[Collected data]
====================

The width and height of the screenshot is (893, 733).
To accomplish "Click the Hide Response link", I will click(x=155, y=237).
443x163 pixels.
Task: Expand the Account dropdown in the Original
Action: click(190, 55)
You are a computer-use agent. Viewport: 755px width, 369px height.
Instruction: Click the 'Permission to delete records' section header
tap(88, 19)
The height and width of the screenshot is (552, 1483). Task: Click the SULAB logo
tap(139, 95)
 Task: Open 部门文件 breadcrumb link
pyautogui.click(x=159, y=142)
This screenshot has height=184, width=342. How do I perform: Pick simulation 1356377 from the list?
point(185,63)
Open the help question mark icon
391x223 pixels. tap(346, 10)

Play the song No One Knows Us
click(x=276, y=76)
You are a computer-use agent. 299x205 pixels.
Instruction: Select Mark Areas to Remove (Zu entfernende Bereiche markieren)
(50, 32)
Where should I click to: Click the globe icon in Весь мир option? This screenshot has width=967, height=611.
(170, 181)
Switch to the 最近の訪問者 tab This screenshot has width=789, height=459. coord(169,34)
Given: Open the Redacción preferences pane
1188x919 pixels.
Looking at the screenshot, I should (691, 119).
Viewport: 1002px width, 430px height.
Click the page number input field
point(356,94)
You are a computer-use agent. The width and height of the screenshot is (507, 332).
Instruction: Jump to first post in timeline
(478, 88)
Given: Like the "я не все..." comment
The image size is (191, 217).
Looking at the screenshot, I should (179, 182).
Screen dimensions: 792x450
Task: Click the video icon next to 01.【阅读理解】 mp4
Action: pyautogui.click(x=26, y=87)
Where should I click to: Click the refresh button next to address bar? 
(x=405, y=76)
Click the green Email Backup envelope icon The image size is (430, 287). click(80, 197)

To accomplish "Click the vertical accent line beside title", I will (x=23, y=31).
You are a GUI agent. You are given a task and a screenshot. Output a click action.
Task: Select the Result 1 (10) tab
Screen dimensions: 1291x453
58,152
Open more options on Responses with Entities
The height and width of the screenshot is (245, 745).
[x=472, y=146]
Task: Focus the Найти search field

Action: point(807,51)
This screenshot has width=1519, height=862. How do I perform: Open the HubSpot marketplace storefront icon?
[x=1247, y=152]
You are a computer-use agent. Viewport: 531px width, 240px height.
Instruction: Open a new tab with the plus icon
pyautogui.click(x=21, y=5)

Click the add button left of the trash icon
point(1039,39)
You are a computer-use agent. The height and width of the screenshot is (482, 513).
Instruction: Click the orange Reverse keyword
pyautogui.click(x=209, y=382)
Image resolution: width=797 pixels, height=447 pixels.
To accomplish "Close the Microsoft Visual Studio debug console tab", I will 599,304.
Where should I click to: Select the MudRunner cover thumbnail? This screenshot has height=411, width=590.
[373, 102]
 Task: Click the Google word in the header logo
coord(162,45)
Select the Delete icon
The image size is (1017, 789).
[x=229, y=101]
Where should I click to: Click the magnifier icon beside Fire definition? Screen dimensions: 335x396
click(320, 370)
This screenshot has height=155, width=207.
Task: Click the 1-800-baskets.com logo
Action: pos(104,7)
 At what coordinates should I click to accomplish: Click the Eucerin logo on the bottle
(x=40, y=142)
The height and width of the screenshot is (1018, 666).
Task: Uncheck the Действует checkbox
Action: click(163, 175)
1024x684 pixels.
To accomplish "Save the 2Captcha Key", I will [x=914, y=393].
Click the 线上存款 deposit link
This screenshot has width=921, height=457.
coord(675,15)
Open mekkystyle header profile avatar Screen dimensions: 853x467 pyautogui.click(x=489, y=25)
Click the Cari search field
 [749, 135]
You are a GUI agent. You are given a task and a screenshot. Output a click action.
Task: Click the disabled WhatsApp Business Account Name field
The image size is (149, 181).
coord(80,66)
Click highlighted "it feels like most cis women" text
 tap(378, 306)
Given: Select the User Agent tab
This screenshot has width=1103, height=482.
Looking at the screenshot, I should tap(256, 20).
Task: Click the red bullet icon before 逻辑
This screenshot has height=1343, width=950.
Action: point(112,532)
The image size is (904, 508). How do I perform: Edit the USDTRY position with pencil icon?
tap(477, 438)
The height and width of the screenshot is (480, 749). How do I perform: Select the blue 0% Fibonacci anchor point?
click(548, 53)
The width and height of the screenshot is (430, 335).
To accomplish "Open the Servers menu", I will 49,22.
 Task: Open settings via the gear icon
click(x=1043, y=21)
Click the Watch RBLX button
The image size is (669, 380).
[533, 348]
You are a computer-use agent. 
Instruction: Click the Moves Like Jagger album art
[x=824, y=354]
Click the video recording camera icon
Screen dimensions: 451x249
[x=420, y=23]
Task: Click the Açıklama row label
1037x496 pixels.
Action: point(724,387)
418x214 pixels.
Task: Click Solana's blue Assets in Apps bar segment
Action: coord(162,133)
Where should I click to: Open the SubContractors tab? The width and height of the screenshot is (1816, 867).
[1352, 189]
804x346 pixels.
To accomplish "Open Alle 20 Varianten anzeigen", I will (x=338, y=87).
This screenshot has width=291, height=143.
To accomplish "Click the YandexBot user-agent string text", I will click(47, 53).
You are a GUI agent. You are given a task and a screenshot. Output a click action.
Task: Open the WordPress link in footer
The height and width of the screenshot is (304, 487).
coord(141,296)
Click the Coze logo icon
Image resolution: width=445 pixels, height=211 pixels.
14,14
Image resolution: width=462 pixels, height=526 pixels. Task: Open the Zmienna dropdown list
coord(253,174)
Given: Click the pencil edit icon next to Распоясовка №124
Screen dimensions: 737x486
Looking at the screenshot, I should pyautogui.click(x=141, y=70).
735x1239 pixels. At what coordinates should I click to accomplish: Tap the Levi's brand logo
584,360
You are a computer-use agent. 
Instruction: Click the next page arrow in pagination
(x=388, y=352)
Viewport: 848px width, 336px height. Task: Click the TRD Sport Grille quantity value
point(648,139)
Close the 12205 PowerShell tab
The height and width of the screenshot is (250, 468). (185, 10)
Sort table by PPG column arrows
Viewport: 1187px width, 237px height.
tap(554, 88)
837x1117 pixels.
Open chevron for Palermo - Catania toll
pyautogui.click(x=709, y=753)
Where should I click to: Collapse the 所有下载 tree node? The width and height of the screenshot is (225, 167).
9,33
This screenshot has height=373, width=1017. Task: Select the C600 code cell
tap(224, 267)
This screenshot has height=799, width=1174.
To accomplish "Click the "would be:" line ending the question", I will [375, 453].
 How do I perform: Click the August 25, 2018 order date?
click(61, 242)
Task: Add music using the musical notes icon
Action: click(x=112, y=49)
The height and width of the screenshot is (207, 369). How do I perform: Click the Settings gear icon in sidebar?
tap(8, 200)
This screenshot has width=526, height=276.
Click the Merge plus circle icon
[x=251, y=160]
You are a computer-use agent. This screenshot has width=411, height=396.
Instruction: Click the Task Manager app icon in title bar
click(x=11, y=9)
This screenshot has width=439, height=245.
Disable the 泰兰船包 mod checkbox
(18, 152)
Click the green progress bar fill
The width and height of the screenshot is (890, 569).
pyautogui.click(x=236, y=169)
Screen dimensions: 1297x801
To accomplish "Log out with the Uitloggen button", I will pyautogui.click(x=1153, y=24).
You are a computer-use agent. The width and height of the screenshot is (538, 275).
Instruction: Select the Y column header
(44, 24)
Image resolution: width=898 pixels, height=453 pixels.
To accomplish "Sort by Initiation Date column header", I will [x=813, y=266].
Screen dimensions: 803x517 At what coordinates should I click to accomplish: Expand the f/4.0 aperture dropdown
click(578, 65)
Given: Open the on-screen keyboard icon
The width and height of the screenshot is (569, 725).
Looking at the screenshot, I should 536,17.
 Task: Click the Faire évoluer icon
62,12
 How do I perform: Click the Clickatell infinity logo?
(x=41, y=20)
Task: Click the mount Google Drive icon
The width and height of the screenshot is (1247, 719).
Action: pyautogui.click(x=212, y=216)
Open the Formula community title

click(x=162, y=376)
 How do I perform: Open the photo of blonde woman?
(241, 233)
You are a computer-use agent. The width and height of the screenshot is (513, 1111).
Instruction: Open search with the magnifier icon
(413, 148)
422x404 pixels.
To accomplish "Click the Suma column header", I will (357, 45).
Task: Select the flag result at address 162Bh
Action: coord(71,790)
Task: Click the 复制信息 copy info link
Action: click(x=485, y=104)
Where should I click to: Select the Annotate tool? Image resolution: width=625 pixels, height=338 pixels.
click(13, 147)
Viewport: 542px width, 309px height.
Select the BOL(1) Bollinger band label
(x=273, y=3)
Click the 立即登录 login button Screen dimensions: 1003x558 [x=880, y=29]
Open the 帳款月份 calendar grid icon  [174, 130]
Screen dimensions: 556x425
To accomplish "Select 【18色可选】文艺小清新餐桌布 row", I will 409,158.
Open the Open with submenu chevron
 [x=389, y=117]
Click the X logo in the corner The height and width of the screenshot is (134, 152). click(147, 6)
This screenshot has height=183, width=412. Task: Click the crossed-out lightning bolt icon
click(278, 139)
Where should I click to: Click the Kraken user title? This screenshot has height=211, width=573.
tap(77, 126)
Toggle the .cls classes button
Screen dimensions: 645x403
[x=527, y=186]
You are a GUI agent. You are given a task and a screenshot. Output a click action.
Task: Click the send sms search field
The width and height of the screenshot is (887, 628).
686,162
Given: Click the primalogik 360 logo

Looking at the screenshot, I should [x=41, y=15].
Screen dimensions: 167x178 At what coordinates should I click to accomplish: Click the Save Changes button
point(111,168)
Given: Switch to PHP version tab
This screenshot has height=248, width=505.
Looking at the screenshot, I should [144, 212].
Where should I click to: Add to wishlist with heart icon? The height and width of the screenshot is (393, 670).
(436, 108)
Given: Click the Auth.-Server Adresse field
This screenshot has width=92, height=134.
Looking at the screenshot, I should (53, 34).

====================

Your assignment: Above are some records; copy exactly the lines from the one with "is (507, 332)." through the one with "Given: Like the", both included, and no others.

Task solution:
You are a computer-use agent. The width and height of the screenshot is (507, 332).
Instruction: Jump to first post in timeline
(478, 88)
Given: Like the "я не все..." comment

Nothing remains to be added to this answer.